Le tribunal judiciaire de Marseille a repoussé à plusieurs mois l'examen d'une affaire de menaces en ligne visant un parlementaire. L'audience, qui devait se tenir dans les prochains jours, a été reportée au 21 octobre 2026, ont indiqué des sources proches du dossier.
Les poursuites concernent un individu accusé d'avoir adressé des menaces de mort au député Sébastien Delogu via le réseau social Instagram. L'élu marseillais, membre de La France insoumise (LFI), avait déposé une plainte après avoir reçu des messages jugés particulièrement alarmants.
Un contexte de tensions accrues
Cette affaire intervient dans un climat de fortes tensions politiques et sécuritaires. Les menaces en ligne contre des responsables élus se sont multipliées ces derniers mois, poussant les autorités à renforcer les dispositifs de protection et de sanction. Le parquet de Marseille avait ouvert une enquête préliminaire avant de requérir une comparution devant le tribunal.
Les détails de la procédure
Le renvoi de l'affaire n'a pas été motivé publiquement par la juridiction, mais de tels reports sont fréquents dans les tribunaux surchargés. Le prévenu, dont l'identité n'a pas été divulguée, reste présumé innocent jusqu'à la tenue de son procès. La nouvelle date d'audience, fixée au 21 octobre, permettra d'examiner au fond les faits reprochés.
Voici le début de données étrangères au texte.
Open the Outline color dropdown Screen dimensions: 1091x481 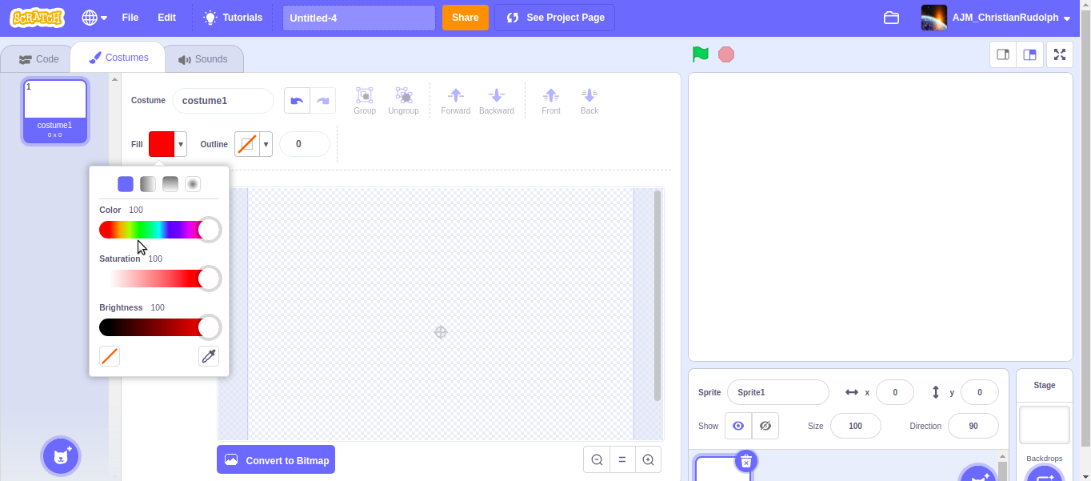265,144

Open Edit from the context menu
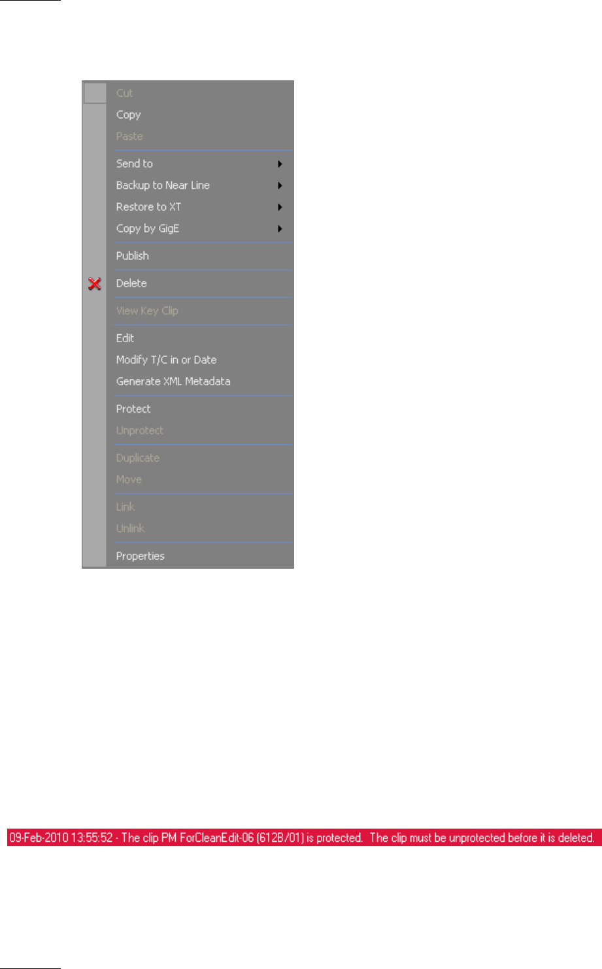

Les chefs de poursuite retenus sont ceux de menaces de mort, un délit passible de plusieurs années d'emprisonnement et d'une lourde amende selon le code pénal français. La Loi pour la confiance dans l'économie numérique (LCEN) renforce également la responsabilité des plateformes en matière de signalement de contenus illicites.
Défense des élus
Sébastien Delogu, figure locale de LFI et ancien candidat aux élections législatives, avait déjà été la cible de critiques acerbes sur les réseaux sociaux. Ce type de harcèlement numérique inquiète les responsables politiques, qui appellent à une meilleure protection et à des sanctions plus fermes contre les auteurs de cyberagressions.
Le report de l'audience ne remet pas en cause les charges pesant sur le mis en cause, mais retarde le débat contradictoire sur les faits et la fixation d'une éventuelle peine.